Today's VA hospitals are models of top-notch care
"There is room for improvement," says Bagian. "We're not perfect, make no mistake about it." But now the drive to enhance safety has become an accepted part of the VA. Caregivers on the front lines turn in a steady flow of ideas, such as requiring that doctors key in the full name rather than the first few letters when ordering a prescription. That minimizes the chance, say, that a patient who needs clonidine, a blood-pressure medicine, will get clozapine, an antipsychotic.
Augustin Martinez simply appreciates that he took his brother's advice. "I was fortunate I was a veteran. Otherwise, I don't know what else I would have done," Martinez says. "I don't think I would be here today."
Small Steps That Made a Difference
These are a few of the changes the VA has put in place to make patients safer.
Problem: In older patients, falls were the top cause of injury and the No. 1 cause of deaths resulting from injury.
Solution: Bedside floor mats. Putting the bedside table, call button, and light switch within easy patient reach. Outfitting at-risk patients with hip protectors.
Did it work? In a six-month trial at 31 VA facilities, there were 62 percent fewer major injuries from falls.
Problem: Infections caused by an antibiotic-resistant strain of Staphylococcus aureus, largely spread by healthcare workers' hands, were killing patients or making them very ill.

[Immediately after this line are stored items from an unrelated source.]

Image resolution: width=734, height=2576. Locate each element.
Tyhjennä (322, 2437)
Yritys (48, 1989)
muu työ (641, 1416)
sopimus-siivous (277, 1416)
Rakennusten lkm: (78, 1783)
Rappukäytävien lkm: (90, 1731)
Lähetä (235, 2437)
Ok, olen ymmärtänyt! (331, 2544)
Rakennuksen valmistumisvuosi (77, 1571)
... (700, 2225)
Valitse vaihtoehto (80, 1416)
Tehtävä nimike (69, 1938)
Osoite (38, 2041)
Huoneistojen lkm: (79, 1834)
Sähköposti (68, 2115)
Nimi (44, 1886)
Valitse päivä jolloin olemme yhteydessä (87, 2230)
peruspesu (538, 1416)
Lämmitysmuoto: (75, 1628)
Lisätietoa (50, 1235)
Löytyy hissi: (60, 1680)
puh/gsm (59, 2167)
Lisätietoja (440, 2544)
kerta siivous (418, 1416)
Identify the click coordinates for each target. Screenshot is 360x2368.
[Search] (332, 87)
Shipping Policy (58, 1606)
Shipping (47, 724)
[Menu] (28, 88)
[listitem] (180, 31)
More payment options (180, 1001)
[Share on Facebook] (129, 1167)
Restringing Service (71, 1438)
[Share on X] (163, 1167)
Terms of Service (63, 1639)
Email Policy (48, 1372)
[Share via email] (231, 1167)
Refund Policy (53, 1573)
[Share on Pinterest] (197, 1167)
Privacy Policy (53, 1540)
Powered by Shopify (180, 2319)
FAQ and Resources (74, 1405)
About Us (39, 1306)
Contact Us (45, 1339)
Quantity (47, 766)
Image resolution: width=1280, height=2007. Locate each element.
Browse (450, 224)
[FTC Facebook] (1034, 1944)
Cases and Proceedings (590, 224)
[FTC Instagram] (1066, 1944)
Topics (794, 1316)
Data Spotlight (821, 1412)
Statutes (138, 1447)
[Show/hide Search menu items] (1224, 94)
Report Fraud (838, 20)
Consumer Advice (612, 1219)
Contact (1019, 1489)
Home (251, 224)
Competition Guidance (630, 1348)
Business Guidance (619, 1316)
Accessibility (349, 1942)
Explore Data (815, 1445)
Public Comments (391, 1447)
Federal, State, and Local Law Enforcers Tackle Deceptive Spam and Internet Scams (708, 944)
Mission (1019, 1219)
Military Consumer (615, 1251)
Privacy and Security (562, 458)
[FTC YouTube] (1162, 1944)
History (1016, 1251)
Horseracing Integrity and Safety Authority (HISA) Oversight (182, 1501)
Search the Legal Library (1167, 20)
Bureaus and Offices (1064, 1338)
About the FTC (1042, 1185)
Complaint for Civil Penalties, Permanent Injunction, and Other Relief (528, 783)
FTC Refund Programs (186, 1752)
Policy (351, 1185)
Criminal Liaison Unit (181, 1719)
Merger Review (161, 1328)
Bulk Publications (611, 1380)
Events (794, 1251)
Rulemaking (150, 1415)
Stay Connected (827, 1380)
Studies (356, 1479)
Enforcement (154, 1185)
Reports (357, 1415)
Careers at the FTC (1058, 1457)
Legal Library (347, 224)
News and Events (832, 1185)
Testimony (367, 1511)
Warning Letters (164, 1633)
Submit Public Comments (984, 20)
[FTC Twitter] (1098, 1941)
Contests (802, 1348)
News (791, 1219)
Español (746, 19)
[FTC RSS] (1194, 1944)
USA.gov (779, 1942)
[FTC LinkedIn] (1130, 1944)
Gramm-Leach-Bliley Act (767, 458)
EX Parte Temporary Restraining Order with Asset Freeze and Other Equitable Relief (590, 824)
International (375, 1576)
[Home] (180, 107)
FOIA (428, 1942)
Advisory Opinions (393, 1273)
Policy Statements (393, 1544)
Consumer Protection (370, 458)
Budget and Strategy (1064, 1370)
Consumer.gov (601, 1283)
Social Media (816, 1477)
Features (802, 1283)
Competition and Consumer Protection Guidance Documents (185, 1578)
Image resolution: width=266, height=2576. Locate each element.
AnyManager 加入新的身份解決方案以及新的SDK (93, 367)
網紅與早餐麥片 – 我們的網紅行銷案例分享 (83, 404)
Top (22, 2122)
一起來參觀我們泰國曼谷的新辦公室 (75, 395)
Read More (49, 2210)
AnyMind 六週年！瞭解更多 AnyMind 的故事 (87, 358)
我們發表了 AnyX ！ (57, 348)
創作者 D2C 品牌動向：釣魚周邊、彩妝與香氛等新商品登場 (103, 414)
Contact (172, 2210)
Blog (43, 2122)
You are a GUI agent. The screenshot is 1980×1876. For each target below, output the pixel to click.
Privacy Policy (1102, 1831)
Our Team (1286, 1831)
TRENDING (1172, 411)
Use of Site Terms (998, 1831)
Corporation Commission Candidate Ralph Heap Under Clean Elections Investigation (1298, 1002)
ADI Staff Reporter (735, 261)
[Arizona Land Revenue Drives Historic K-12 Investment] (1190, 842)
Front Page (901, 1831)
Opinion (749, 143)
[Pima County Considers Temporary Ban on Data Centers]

Solution: In 2001, the VA's Pittsburgh Healthcare System mounted a hand hygiene campaign, raising awareness of the need for disinfecting hands and for gloving and using gowns and masks, and making sure such supplies were always at hand. At the same time, infection monitoring was increased.
Did it work? Such infections have been cut 85 percent in the general surgical unit, 50 percent in the surgical ICU.
Problem: Delays in follow-up care for discharged patients taking blood thinners such as warfarin, which can cause bleeding complications if patients are not carefully monitored.
Solution: The VA Ann Arbor Healthcare System in Michigan recently required doctors to ensure that these discharged patients are seen within a week in one of its clinics. Their blood levels and medication dosage can be checked, and they can be counseled about diet, because certain foods interfere with blood thinners.
Did it work? It's too early for clinical results, but reportedly all such patients have had follow-ups, lab tests, and counseling within one week of discharge.